Unique medical operation brings little girl her voice back
In 2004, then five years old, Yulia Moiseenko was seriously injured when she was hit by a drunk driver. Yulia suffered tracheal stenosis – a block in her tracheal airway. A breathing tube was forced into her throat, but this left her without her voice.
“Her head suffered the most, with ruptures and bone fragmentation. She was unconscious for a long time in a hospital, breathing through a tube,” Yulia's father Igor says.
For years Yulia had to use a pen and paper to communicate, and concealed her breathing tube with bright colored scarves. However, a doctor, using a never tried before procedure, has given the little girl her voice back.
Dr Igor Kirgizov took a piece of cartilage from Yulia's ribs and placed it over the damaged area of her trachea.

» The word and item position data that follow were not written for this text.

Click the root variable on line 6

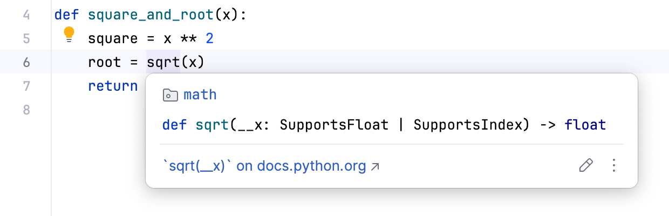coord(105,62)
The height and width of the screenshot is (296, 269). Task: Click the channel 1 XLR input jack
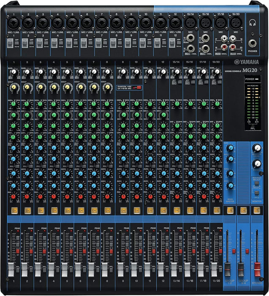[14, 22]
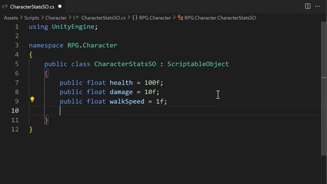Click the C# file icon in the tab

coord(5,7)
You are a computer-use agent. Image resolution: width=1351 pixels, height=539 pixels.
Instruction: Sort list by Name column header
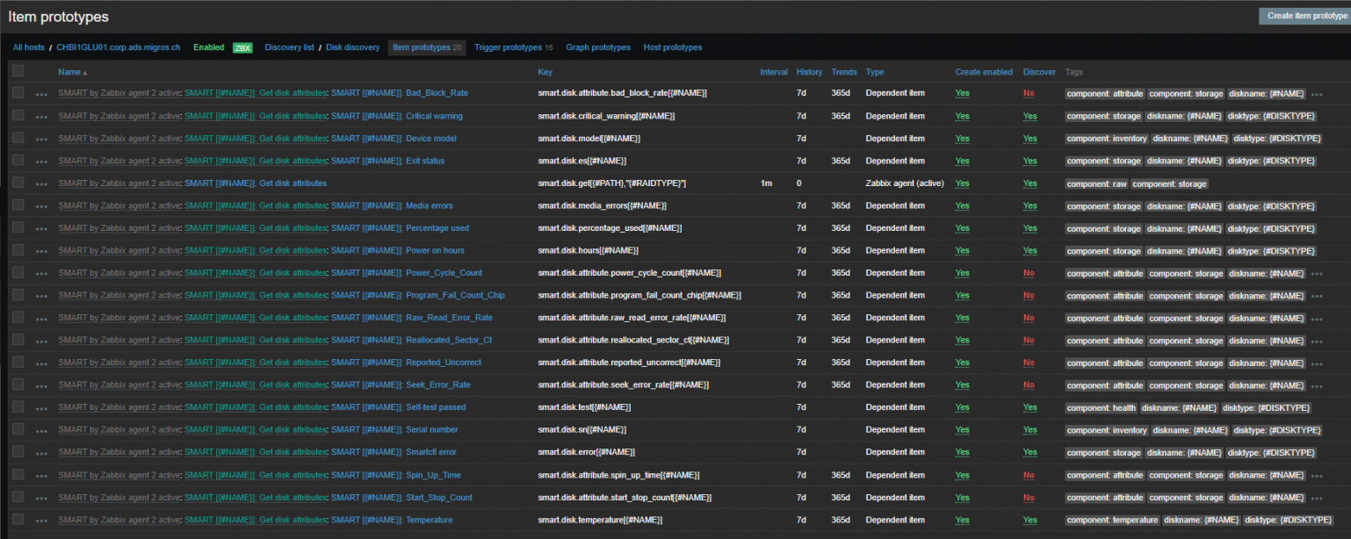click(69, 72)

“Her parents were looking for someone to operate on her. Many clinics refused to operate because of the great risks,” Dr Kirgizov says.
This technique is normally carried out in two stages, but this time one was all it took.

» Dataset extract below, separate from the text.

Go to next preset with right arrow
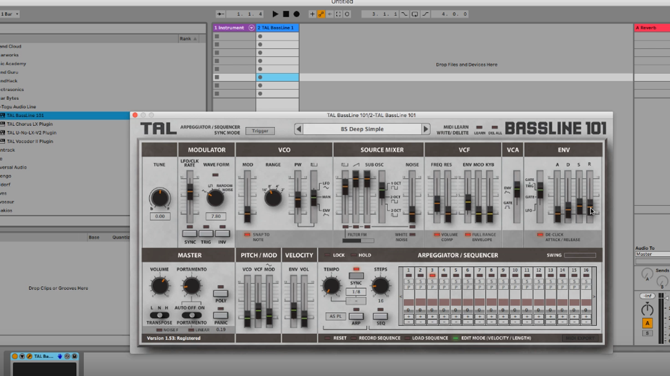The width and height of the screenshot is (670, 376). 426,129
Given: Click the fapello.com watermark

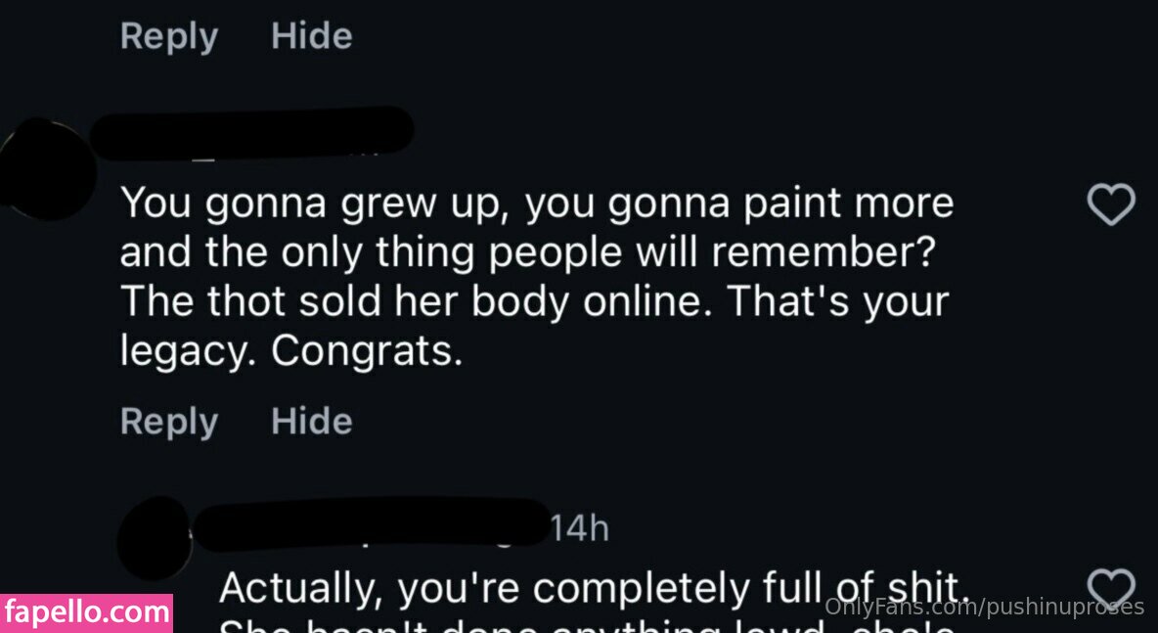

“We inserted the cartilage implant without the tracheotomy tube. The key risk was that the cartilage might have moved inside the tracheal orifice during unassisted breathing and the child could simply have choked. We took our chance and now the cartilage is implanted, and the problem is solved,” the doctor explains.
The medical team was delighted with the success of the surgery.

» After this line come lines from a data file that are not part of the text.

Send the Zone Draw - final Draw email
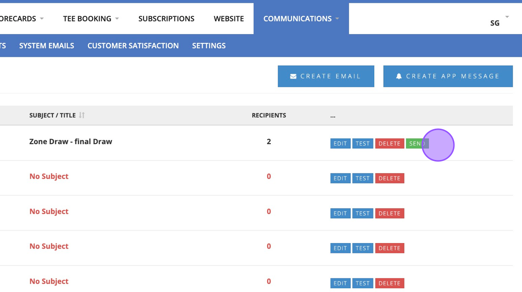This screenshot has height=292, width=522. 417,144
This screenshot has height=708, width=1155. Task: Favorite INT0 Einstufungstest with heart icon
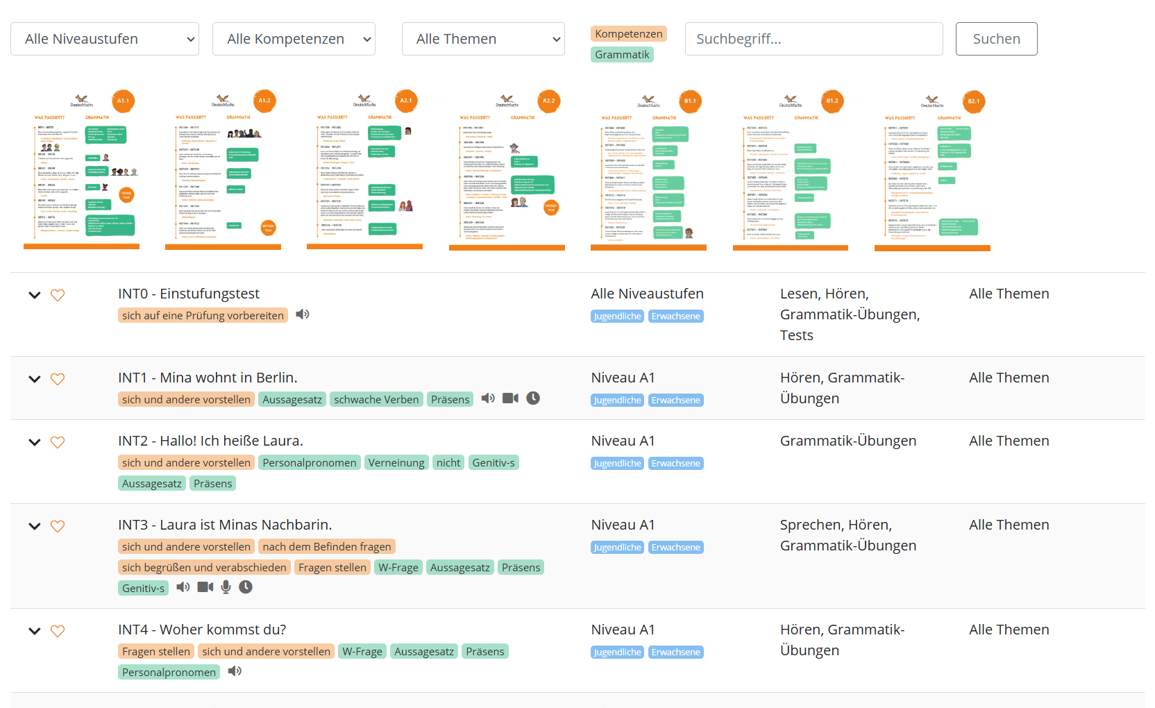(x=58, y=295)
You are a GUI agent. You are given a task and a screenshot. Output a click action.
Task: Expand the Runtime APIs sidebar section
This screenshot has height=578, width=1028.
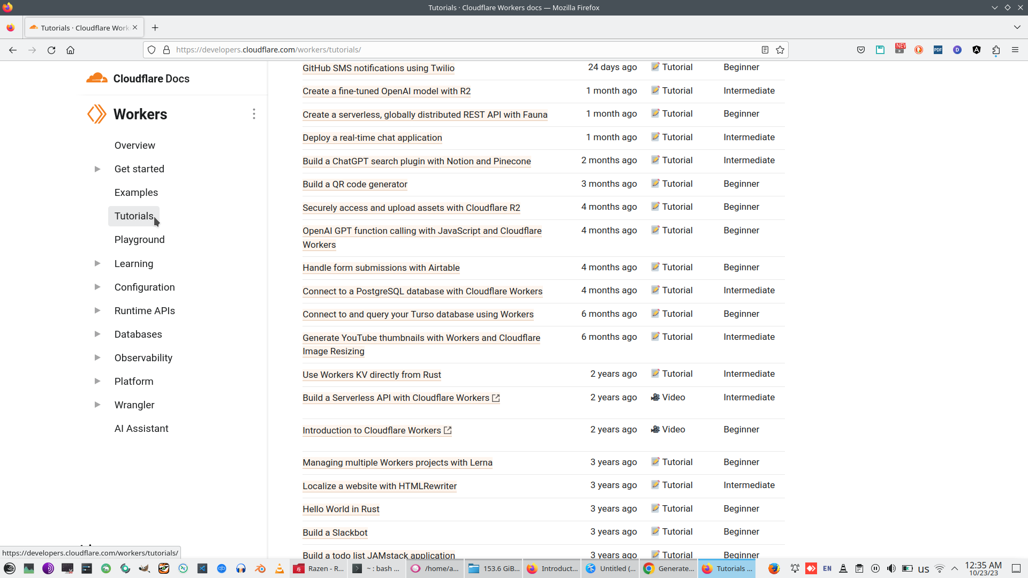coord(97,311)
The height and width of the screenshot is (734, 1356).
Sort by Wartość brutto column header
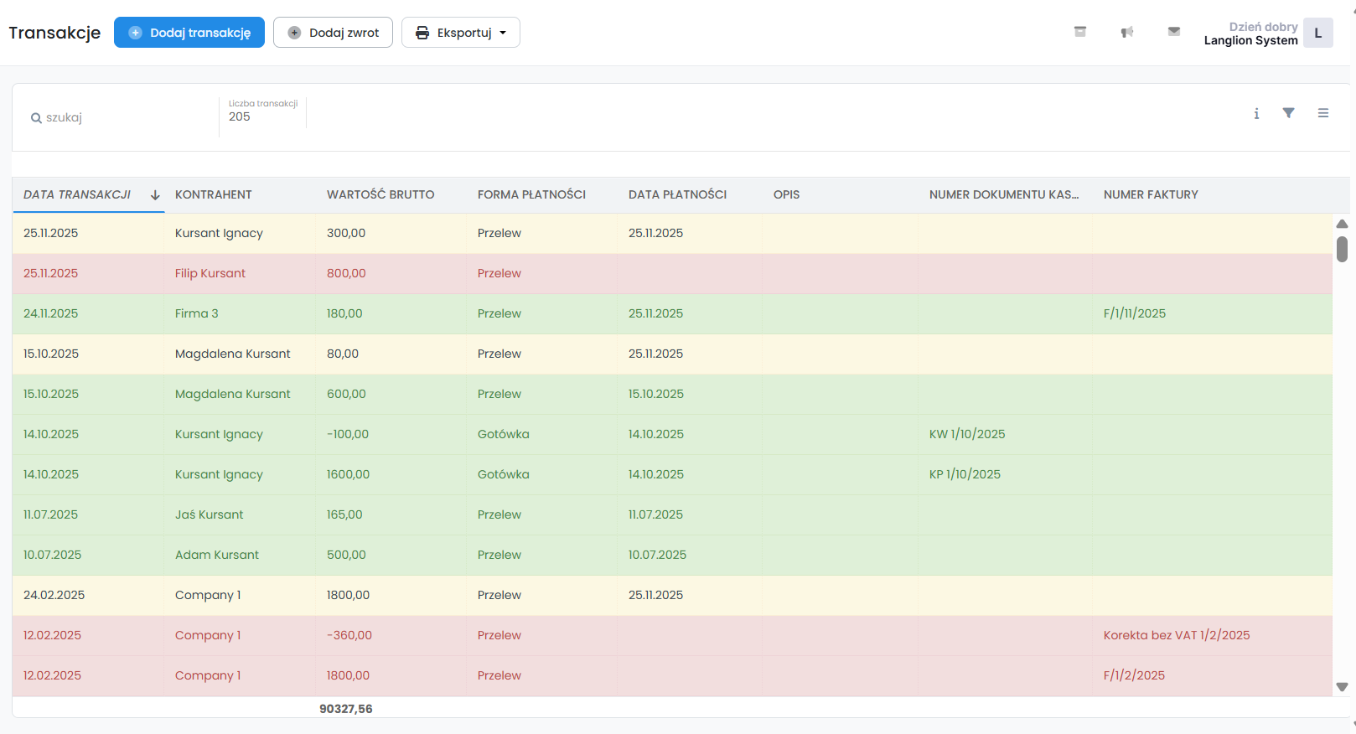point(380,194)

After the surgery, Yulia spent some time in intensive care. She breathed through a tube for five days. When she finally awoke, she began to talk. At first, her father did not even realize his daughter was speaking as he had not heard her voice in so many years.
“I wish the doctors luck and happiness. We are very grateful,” says Yulia's father.
The innovative surgery was of interest around the world and was shown live on the live on the Internet.
With the use of the state-of-the-art surgical equipment, Dr Kirgizov was able to broadcast his operation to surgeons around the world. The equipment he used is one of just 20 sets worldwide, three of which are in Russia.
Dr Kirgizov said it was his team and clinical funding for the modern medical equipment he used to perform the surgery that allowed the little girl to talk again.
“Much of the efficiency of the surgery is owed to this equipment. Had it not been for these machines, we would not have been able to perform this operation in one stage,” the doctor said.
Now the doctors hope that more children’s lives, like Yulia's, can be changed in the future.